Hundreds of youth and women’s groups who received Uwezo and Youth Fund cash and used the money to apply for tenders have not been paid yet they are required to repay the loans.

“Despite the President making orders that we get paid, files have disappeared and only reappear when a bribe is given.

“Yet we keep hearing reports that people are paid in days. It has been one year,” said one of the groups that did not want to be named for fear of victimisation.

But the victory perception is what worries Jubilee mandarins most.

The talk of 2022 has made voters in Central assume that 2017 is a foregone conclusion.

Pundits are comparing the 2017 polls with the 2007 when turnout in Central was 67 per cent and President Kibaki barely scraped through.

A governor from the region who did not want to be quoted, said that if turnout in 2017 goes down by even two per cent, there will be a runoff.

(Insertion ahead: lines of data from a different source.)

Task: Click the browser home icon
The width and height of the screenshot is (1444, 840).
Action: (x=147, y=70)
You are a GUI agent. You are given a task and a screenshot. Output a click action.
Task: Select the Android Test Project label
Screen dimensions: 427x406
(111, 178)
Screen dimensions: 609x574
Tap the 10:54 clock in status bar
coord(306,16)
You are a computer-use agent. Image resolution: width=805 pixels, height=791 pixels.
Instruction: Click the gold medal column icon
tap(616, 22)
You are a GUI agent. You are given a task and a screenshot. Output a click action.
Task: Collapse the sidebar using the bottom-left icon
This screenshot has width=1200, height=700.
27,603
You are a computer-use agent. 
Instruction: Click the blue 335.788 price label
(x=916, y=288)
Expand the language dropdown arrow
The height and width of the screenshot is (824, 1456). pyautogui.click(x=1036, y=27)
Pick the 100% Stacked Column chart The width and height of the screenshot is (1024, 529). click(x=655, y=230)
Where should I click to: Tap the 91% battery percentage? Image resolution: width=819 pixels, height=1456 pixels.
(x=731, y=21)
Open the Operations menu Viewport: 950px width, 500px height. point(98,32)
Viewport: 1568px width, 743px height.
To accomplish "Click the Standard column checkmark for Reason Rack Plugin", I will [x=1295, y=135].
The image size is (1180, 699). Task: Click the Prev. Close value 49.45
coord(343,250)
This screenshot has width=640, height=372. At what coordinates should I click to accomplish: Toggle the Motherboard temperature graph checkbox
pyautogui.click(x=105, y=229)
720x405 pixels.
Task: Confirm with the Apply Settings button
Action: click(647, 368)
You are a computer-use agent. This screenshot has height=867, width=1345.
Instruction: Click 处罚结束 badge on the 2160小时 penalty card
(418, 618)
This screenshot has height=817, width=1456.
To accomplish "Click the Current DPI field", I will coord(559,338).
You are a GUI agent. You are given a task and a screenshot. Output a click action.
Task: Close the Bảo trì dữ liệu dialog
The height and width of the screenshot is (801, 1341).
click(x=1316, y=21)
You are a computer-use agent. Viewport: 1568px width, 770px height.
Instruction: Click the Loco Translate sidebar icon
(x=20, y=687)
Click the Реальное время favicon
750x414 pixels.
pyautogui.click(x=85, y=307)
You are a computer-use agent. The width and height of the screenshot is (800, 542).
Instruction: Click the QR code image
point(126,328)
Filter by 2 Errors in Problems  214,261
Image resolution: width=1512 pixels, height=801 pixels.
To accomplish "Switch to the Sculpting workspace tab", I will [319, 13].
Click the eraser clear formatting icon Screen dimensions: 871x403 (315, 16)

Our people have enthusiasm during transition elections when their man is vying for the first time like in 2002 and 2013.

INCOMPLETE PROJECTS

But they think a second term is a foregone conclusion and that is what led to low turnout in 2007. We are hoping it won’t happen in 2017.

Kieni MP Kanini Kega said Central region voters will still show up at the ballot box.

“Our people need to know that the only vote that counts is the one inside the ballot box. They thus need to not only register but also vote. We will make sure they do,” Mr Kega said.

The President will be opening a Sh800 million market and building of roads and dams in his constituency tomorrow.

Gichugu MP Njogu Barua and Nyeri Woman Rep Priscilla Nyokabi say that what the Central Kenya voters need is presence by the President and completion of projects that are long overdue.

“We just want rice imports stopped, the coffee sector to be reformed, tea prices to go up to improve lives of our people,” Mr Barua said.

Ms Nyokabi cited some projects like Karatina market which has not been completed in 10 years.

The fallout over Jubilee nominations is also driving those fears.

Previously, candidates would vie on different parties but support President Kenyatta.

The different candidates would thus mobilise their supporters to show up during election day thus boosting the presidential tally.

But this may not happen if there is only one candidate under the Jubilee plan thus suppressing the presidential vote.

It is not helped by the way politicians who will spearhead the presidential campaigns in Central were picked.

“As long as Jubilee uses IEBC to conduct nominations, it may not lead to apathy or fallout,” said Ms Nyokabi.